AGVs have been widely used by the automotive industry for two decades to move material throughout an operation without the involvement of human operators. “We recently visited an 800,000 square foot aerospace component manufacturer in Washington whose army of fork truck drivers were generating 550 miles of travel inside the four walls of the facility every week. When we combined the explicit costs of the drivers and their fork trucks with hidden costs like product damage, increased safety risk, emissions, noise, and process variability, the total economic cost associated with their fork truck program astounded the plant’s leadership team,” says Burseth.

Eckhart worked with the customer to build a business case and design a material flow strategy utilizing AGVs to reduce fork truck traffic and human involvement almost 85 percent. An essential early step was the creation of a simulation to model the new system and build confidence with Eckhart’s customer that the projected savings were achievable. Eckhart also helped to navigate compatibility issues with existing systems, navigate a complex plant decision making process, and conform to antiquated technical standards. “The organizational hurdles to try something new are always immense and to think that the communicated benefits of new technology alone will clear a pathway is unrealistic,” says Burseth.
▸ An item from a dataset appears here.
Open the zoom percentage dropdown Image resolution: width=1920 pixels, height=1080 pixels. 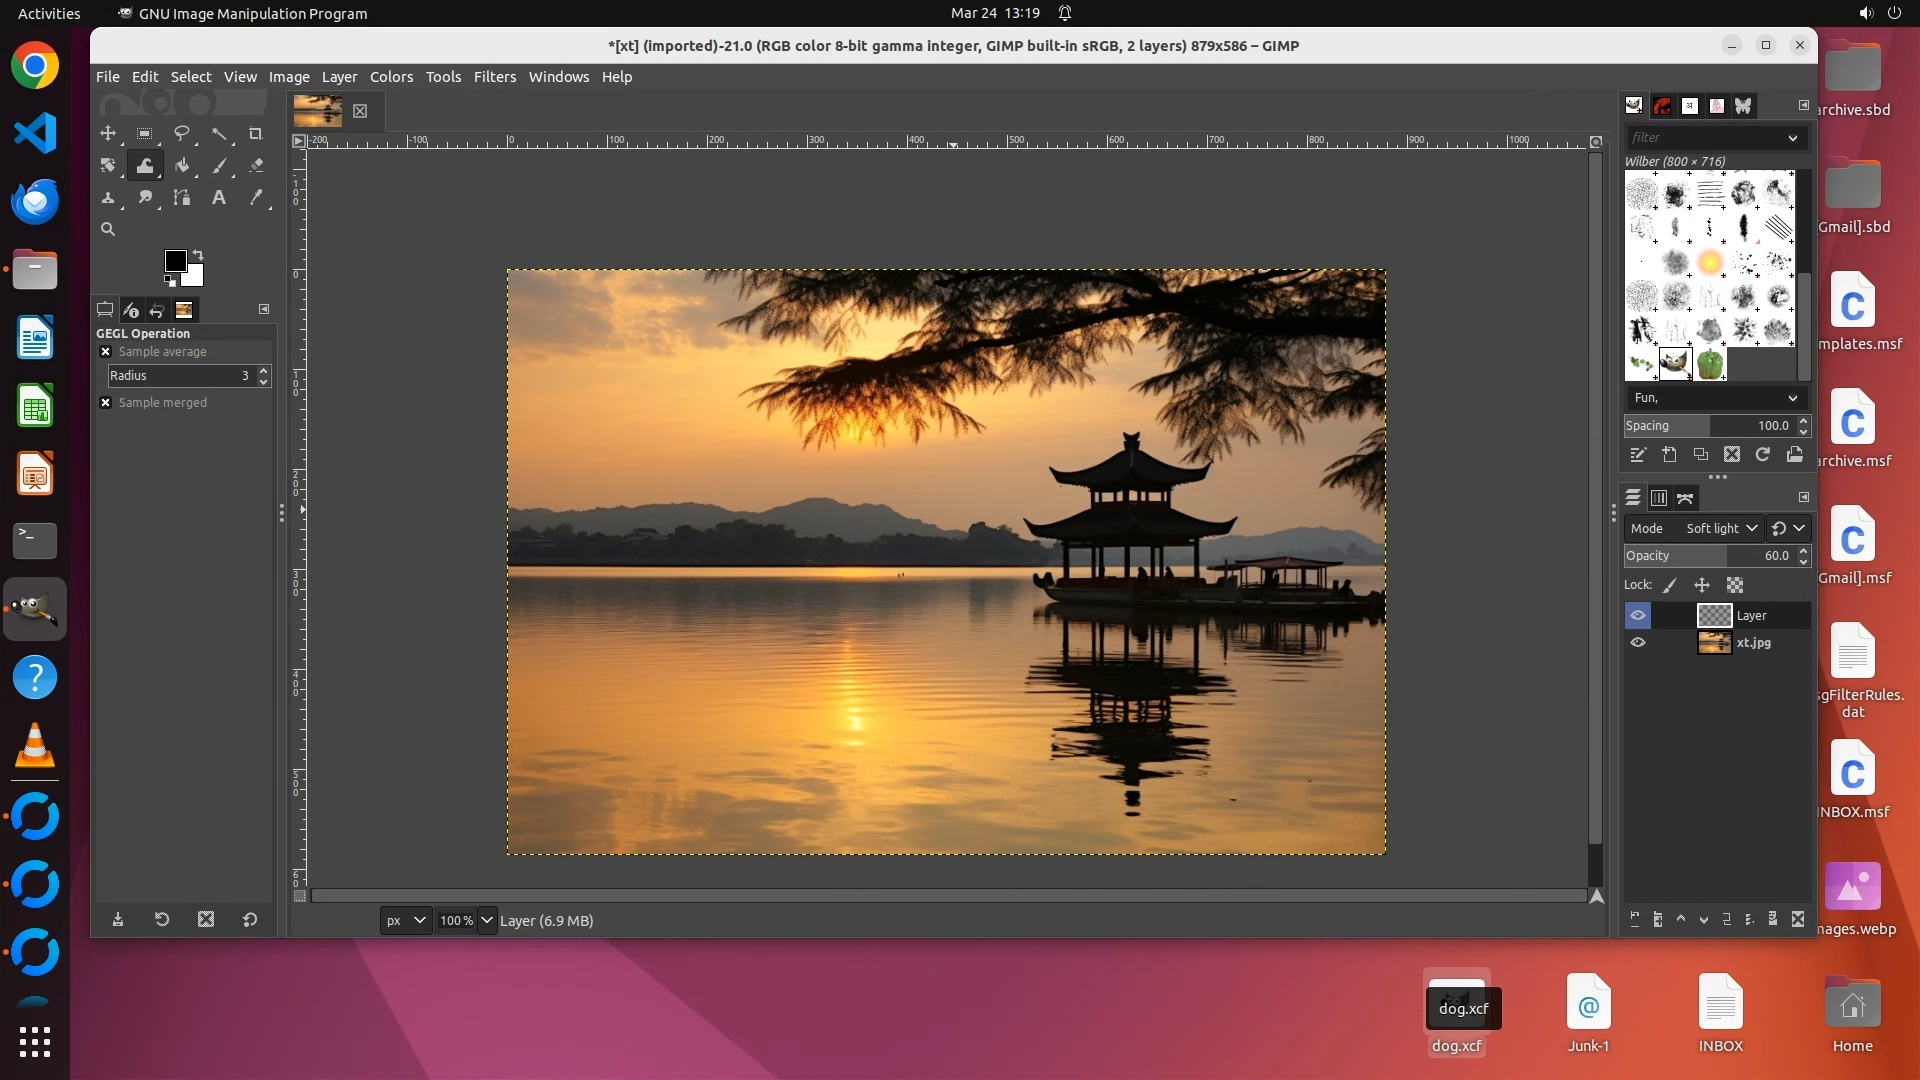point(487,920)
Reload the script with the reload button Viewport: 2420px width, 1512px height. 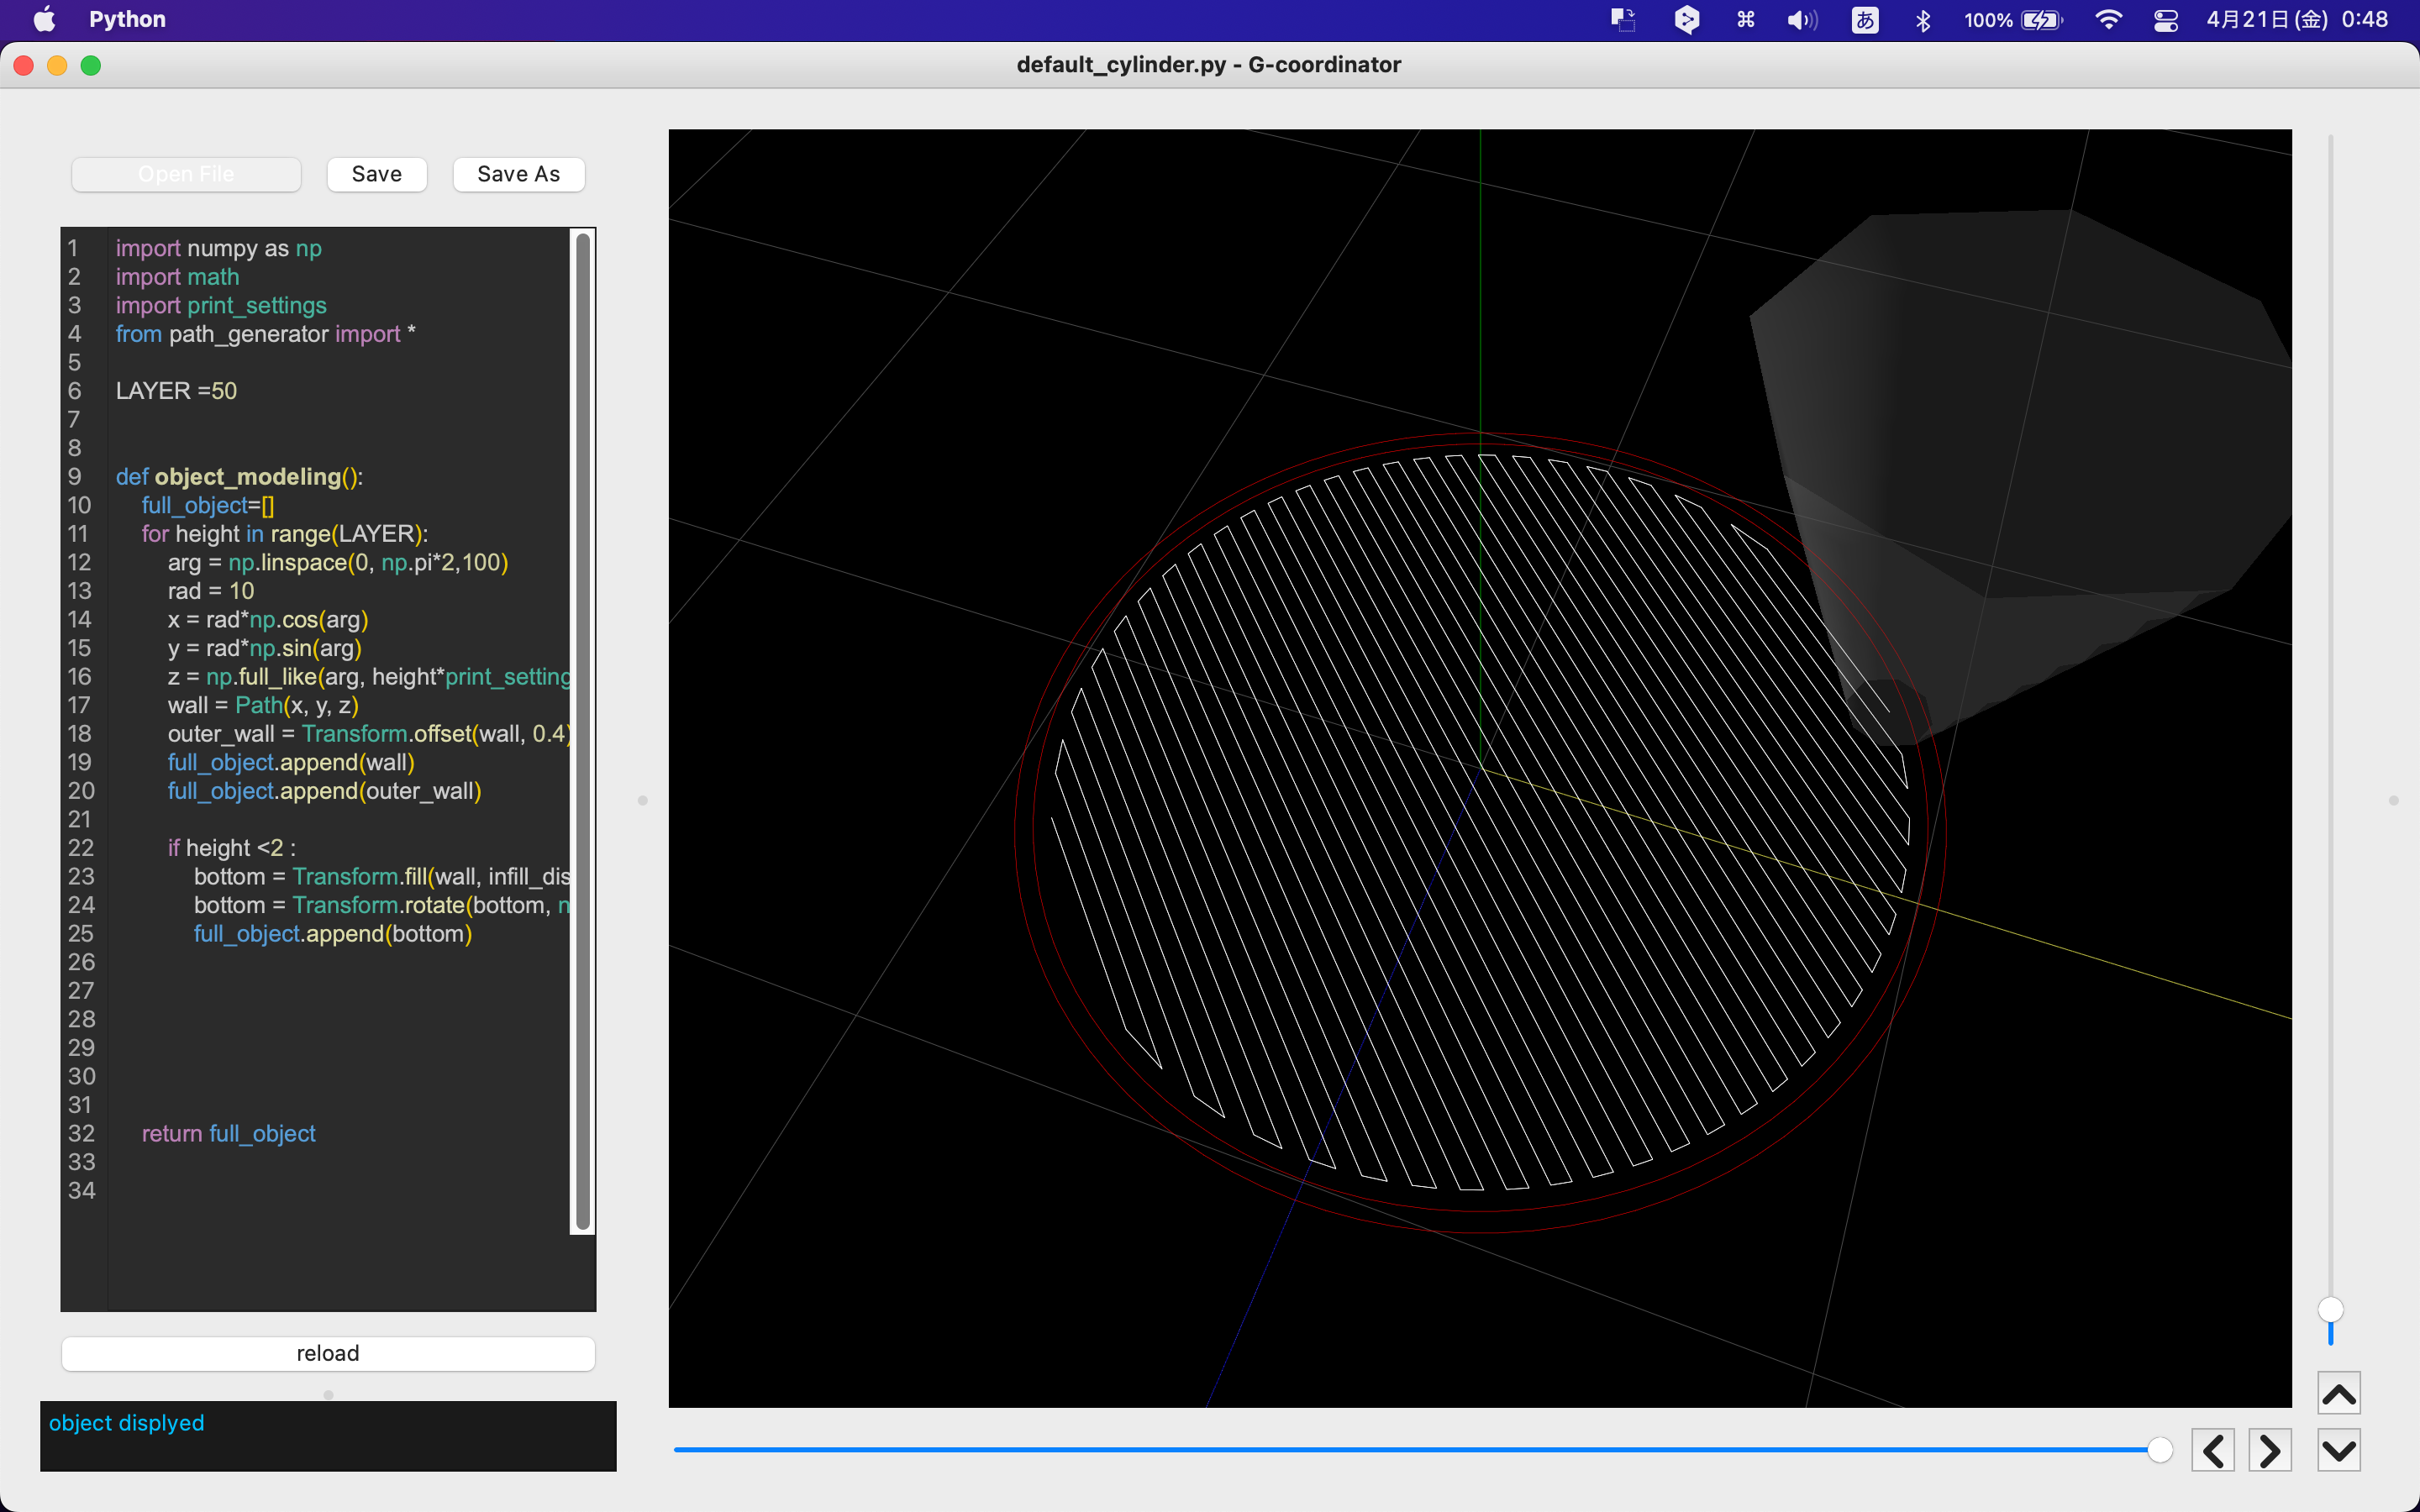(x=327, y=1352)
While simple lineside material delivery applications make up a significant portion of Eckhart’s business historically, much of the company’s recent growth has come from the design and execution of entire production lines. “As the engineering resources at our customers become increasingly strained, we continue to see and benefit from their desire to work with a company that can combine many solutions into a turnkey production line. A traditional approach of cobbling together niche and specialist suppliers simply isn’t practical like it once was.”

Eckhart’s engagement with a customer now starts earlier in a project lifecycle by helping develop concepts, gather requirements, and ultimately draft project scopes that are used to secure funding for the plant’s automation initiatives and to generate internal buy-in among stakeholders. Once an initiative is commissioned, Eckhart can draw on its extensive design library to deliver all components in the process. “A work cell on a production line might utilize AGVs to flow material into the workspace, a lift assist to position components, a torque tool to fasten bolts, and a camera mounted on a collaborative robot to complete a quality inspection before exiting the cell,” explains Burseth. “Our ability to offer and integrate all these systems allows us to meet deadlines and ensure functionality in a way that’s just not possible with a patchwork technology strategy,” he says.

The Eckhart team sees two major trends driving the industrial technology landscape in the coming years. First, employment data suggests that the technical labor shortage will only increase, which translates to a major concern as to how organizations will assess, implement, and sustain the new industrial technologies coming to market. Eckhart believes that its customer base simply won’t have the bandwidth to engage in long and experimental validation processes. “Ease and simplicity will beat out sophistication and complexity over and over again,” Burseth summarizes.

The second trend is that consumers and end-users will continue to challenge manufacturers to offer high degrees of personalization and customization, which will further complicate traditional high-volume manufacturers. The degree to which automation is flexible and allows for quick changes, new model introductions, and re-purposing will emerge as a necessity.